(Stored records)

+ + + + + + +

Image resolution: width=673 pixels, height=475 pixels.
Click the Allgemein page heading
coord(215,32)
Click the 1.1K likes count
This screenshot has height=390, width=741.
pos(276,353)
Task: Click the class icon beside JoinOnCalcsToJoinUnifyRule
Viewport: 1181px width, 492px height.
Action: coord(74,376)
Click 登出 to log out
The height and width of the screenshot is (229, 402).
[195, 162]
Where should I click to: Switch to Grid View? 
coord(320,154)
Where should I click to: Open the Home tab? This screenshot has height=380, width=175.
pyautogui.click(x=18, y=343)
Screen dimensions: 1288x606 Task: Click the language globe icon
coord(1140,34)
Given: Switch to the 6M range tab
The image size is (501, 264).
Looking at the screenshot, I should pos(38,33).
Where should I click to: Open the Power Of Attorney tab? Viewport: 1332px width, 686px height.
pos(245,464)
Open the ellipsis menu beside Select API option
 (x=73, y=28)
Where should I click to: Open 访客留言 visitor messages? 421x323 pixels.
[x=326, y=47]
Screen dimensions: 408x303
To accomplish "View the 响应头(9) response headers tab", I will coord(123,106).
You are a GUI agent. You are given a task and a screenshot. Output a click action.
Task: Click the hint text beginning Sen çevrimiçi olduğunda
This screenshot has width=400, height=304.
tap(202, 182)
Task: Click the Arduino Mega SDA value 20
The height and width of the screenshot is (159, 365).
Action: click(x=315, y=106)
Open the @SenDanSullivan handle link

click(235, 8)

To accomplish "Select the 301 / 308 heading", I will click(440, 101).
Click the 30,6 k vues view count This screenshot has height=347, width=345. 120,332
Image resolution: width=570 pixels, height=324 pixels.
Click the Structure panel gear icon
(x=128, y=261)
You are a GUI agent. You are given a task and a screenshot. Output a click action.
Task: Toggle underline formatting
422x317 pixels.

+ + + + + + +

The records shown above are to be copied exactly, every one of them.

OUTPUT FOR THIS TASK:
Image resolution: width=673 pixels, height=475 pixels.
Click the Allgemein page heading
coord(215,32)
Click the 1.1K likes count
This screenshot has height=390, width=741.
pos(276,353)
Task: Click the class icon beside JoinOnCalcsToJoinUnifyRule
Viewport: 1181px width, 492px height.
Action: coord(74,376)
Click 登出 to log out
The height and width of the screenshot is (229, 402).
[195, 162]
Where should I click to: Switch to Grid View? 
coord(320,154)
Where should I click to: Open the Home tab? This screenshot has height=380, width=175.
pyautogui.click(x=18, y=343)
Screen dimensions: 1288x606 Task: Click the language globe icon
coord(1140,34)
Given: Switch to the 6M range tab
The image size is (501, 264).
Looking at the screenshot, I should pos(38,33).
Where should I click to: Open the Power Of Attorney tab? Viewport: 1332px width, 686px height.
pos(245,464)
Open the ellipsis menu beside Select API option
 (x=73, y=28)
Where should I click to: Open 访客留言 visitor messages? 421x323 pixels.
[x=326, y=47]
Screen dimensions: 408x303
To accomplish "View the 响应头(9) response headers tab", I will coord(123,106).
You are a GUI agent. You are given a task and a screenshot. Output a click action.
Task: Click the hint text beginning Sen çevrimiçi olduğunda
This screenshot has width=400, height=304.
tap(202, 182)
Task: Click the Arduino Mega SDA value 20
The height and width of the screenshot is (159, 365).
Action: click(x=315, y=106)
Open the @SenDanSullivan handle link

click(235, 8)

To accomplish "Select the 301 / 308 heading", I will click(440, 101).
Click the 30,6 k vues view count This screenshot has height=347, width=345. 120,332
Image resolution: width=570 pixels, height=324 pixels.
Click the Structure panel gear icon
(x=128, y=261)
You are a GUI agent. You are given a task and a screenshot. Output a click action.
Task: Toggle underline formatting
422x317 pixels.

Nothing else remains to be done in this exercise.